Jason Garrett says the team anticipates Travis Frederick being involved in the offseason program right from the start this spring if he continues on the same positive track in recovery from Guillain-Barré syndrome. #cowboyswire
While Joe Looney performed admirably in Frederick's absence, he's not an elite talent. Travis has been arguably the best center in the NFL since entering the league in 2013.
It's hard to qualify what effect not having Frederick had on the Cowboys offense in 2018. Ezekiel Elliott still led the league in rushing, but short-yardage plays weren't as automatic as we've seen in past years. A 4th-and-1 stuff was part of what led to the Cowboys' loss this past Saturday.
Dak Prescott was the second-most sacked QB in the NFL in 2018. After being sacked just 25 and 32 times in his first two seasons, the number skyrocketed to 56 sacks.
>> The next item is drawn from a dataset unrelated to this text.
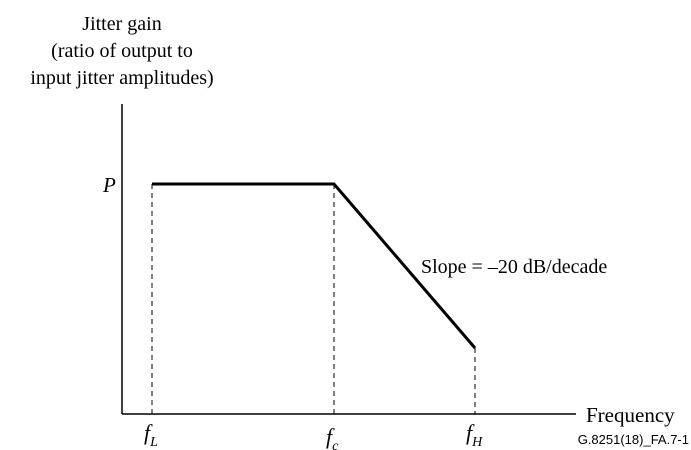  What do you see at coordinates (336, 444) in the screenshot?
I see `f-c-sub: c` at bounding box center [336, 444].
That's not all on Frederick, of course. Tyron Smith had some health issues and there were was turnover at left guard.
But having your All-Pro veteran center out there to help with the pre-snap reads, and help the rookie guard on his left, might have helped avoid some of those issues.
Indeed, Travis Frederick's return is just one of many reasons for optimism with the 2019 season. One of the best players on the team, he was sorely missed this year and can only help as Dallas looks to build on their division title and playoff appearance.